GETAFE/La piedra de Sísifo (16/01/2018) – Estaba todo el mundo muy embebido en sus cosas; unos atareados en revolver papeles para que parezca que están haciendo algo, otros escudriñando los mensajes de su red de espías para seguir poniéndole faltas hasta a los amaneceres rutinarios, los de más allá esquivando a duras penas legajos, lanzados con tino hacia sensibles partes de sus anatomías, un poco más lejos, un grupo pegaba voces tratando, no tanto de hacerse oír, sino de que no se entendiera a los demás y todos, sin excepción, acumulando grasa bajo la piel, a la espera de un hipotético invierno que se presentaría crudo, muy crudo; ahí estaban distraídos cuando una mano cruel, no se sabe deliberadamente, aposta o adrede, pulsó el Play y la música empezó a sonar.
Como en esa escena que hemos semidormitado tantas veces, ante los célebres documentales de la 2, donde se observa las costumbres de una colonia de lemures de Madagascar; todos levantaron la cabeza al unísono, erguidos hasta el dolor, con los ojos tan abiertos que mostraban una redondez propia de los animé japoneses, empezaron a bracear nerviosos y, movidos por un resorte secreto, a danzar torpemente alrededor del círculo de sillas colocado en el centro. Poniendo en riesgo su imagen galana, trataban con un ojo de elegir el lugar donde se sentarían mientras, con el otro, vigilaban a los demás danzantes, por si algún movimiento ejecutado con torpeza delatara una debilidad utilizable en su contra.
La misma mano traviesa que toco el botón de arranque, pulsó la pausa y se hizo un instante de silencio incómodo. Se abalanzaron contra las 27 sillas sin orden ni concierto, como suelen suceder estas cosas y, cómo no, el tumulto cobró tintes dramáticos: Allí había demasiado bailarín para tan poca silla, demasiadas bocas para tan pocos platos y el doble de manos para una ridícula cifra de asideros. La aparición de la sangre era inevitable y la desaparición de cuerpos y almas, la lógica secuela.

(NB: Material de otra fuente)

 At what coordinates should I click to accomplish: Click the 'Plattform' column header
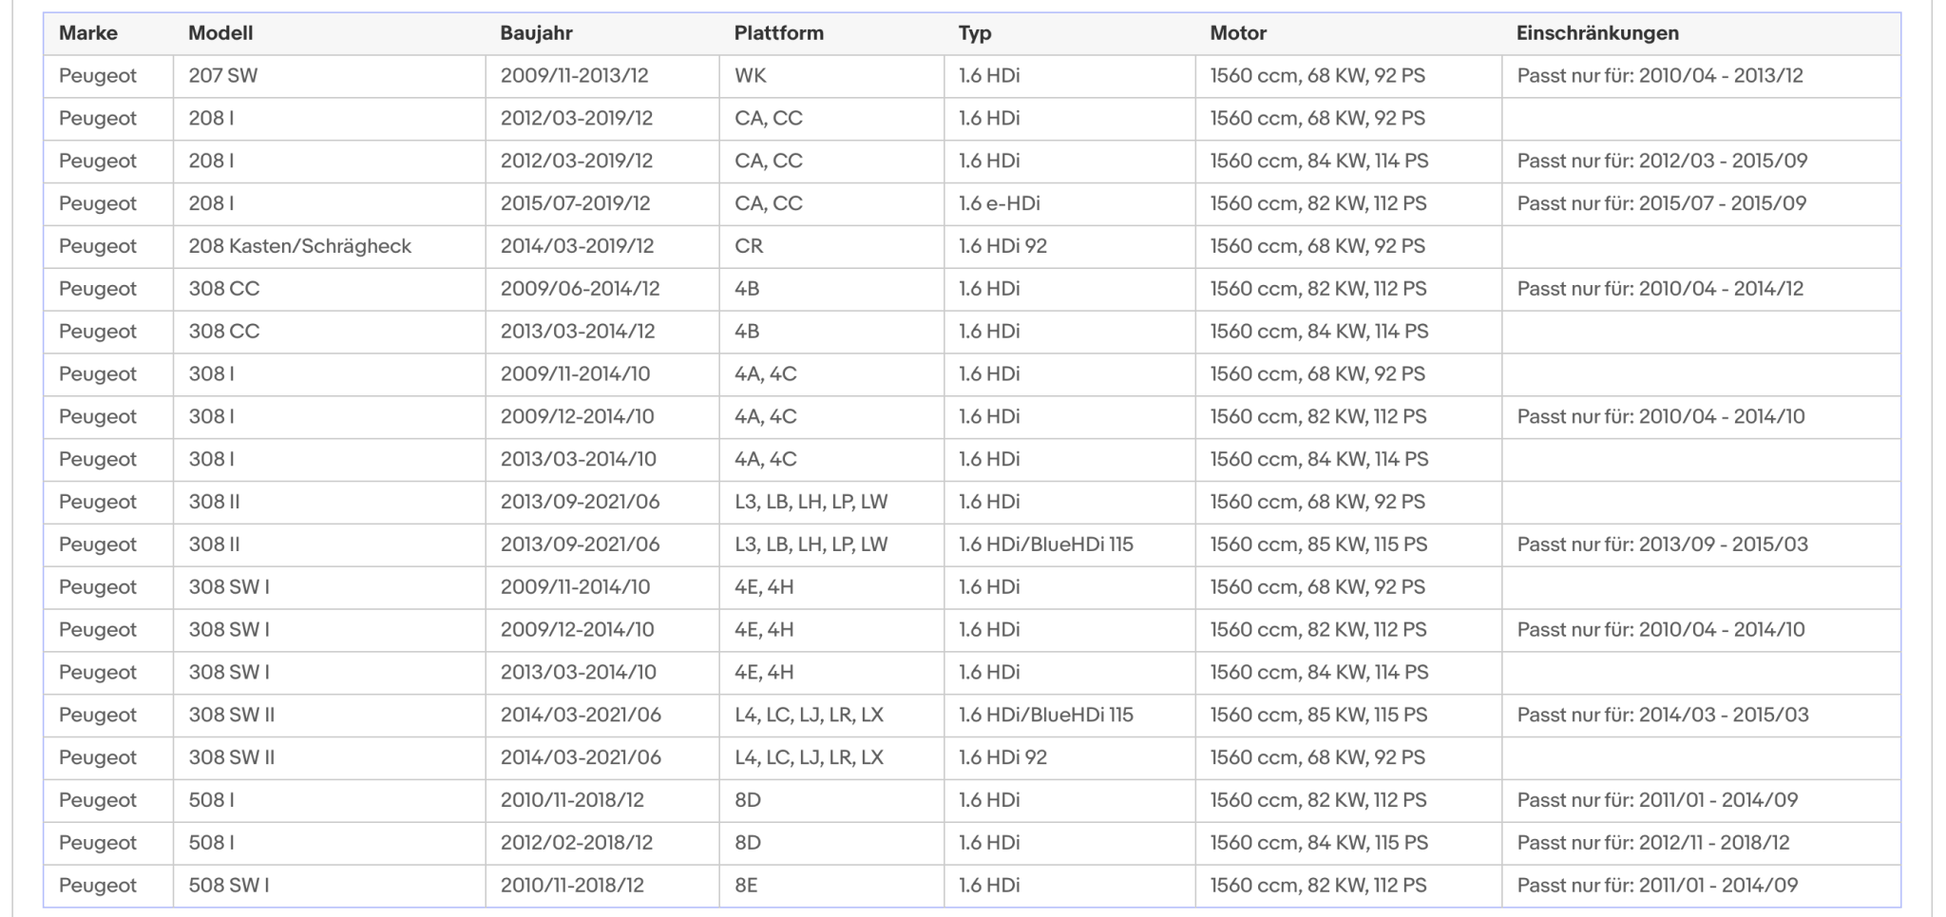(778, 33)
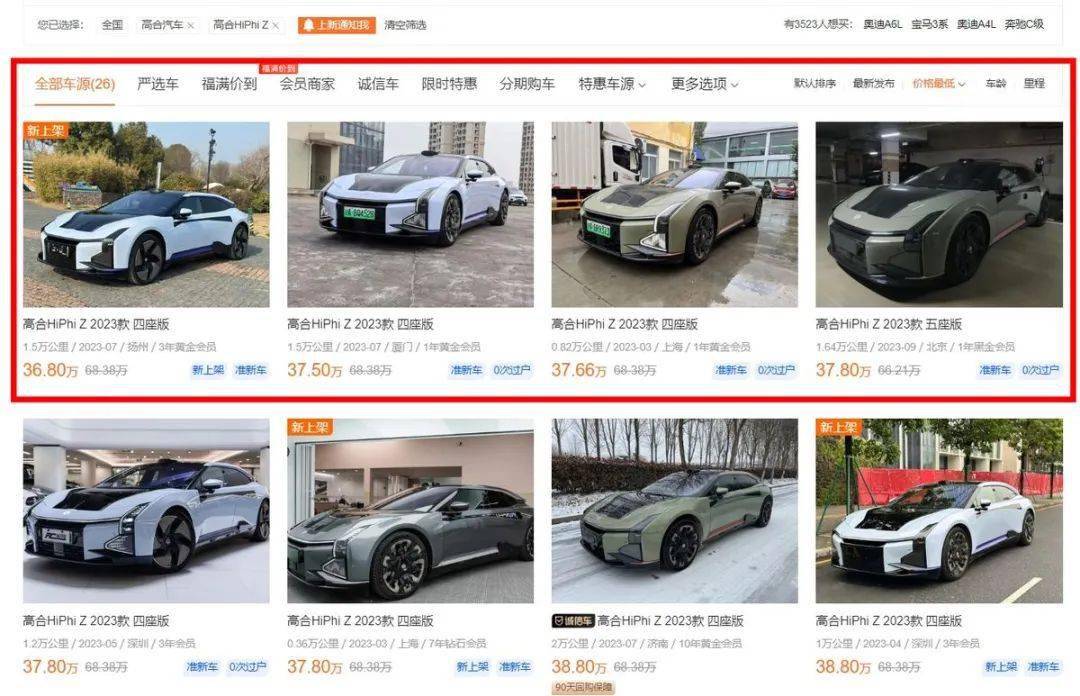This screenshot has height=696, width=1080.
Task: Expand the 特惠车源 dropdown
Action: 612,84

Un momento, dijo alguien, no me salen las cuentas. Trató de contar a los participantes pero sin levantar el culo de la silla que había logrado. El resto también miraba nervioso a su alrededor tratando, discretamente, de desenmascarar algún intruso que complicara aún más las escasas oportunidades estadísticas de pillar cacho. Los que estaban sentados evaluaban con más curiosidad que tensión, los que quedaban de pie escudriñaban descaradamente los rostros de los privilegiados con asiento, por si daba la casualidad de dar con una presencia impostora, desconocida, inopinada o fuera de lugar a la que levantar de un preciado sitio si carecía de legitimidad para ocuparlo. La conclusión unánime fue que, aunque no estaban todos los que eran, eran todos los que estaban. Habría que intentarlo de otro modo.

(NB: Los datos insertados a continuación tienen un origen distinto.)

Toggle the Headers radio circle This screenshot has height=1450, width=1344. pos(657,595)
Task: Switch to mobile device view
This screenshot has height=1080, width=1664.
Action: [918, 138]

El tosco, rudo y eficaz servicio de seguridad desalojó sin miramientos a los desafortunados que mantenían la verticalidad. Unos con desagrado y otros con resignación fueron ocupando posiciones en la grada del fastidio para ser espectadores privilegiados del siguiente asalto. Mientras tanto, el personal de la organización había reducido a 14 el número de sillas y, con los 27 contendientes preparados a su alrededor, volvió a sonar la música…
Antonio Calvete
16 enero, 2018 at 10:40
¡Qué bien has sabido expresar el baile que, a más de un año vista, ya ha comenzado!
Lo triste es que, como tienes razón, durante todo el tiempo que queda hasta las próximas elecciones la mayoría dedicarán más tiempo y esfuerzos a conservar su silla que a trabajar por Getafe. He dicho la mayoría, no todos… que cada cual se sitúe donde corresponda.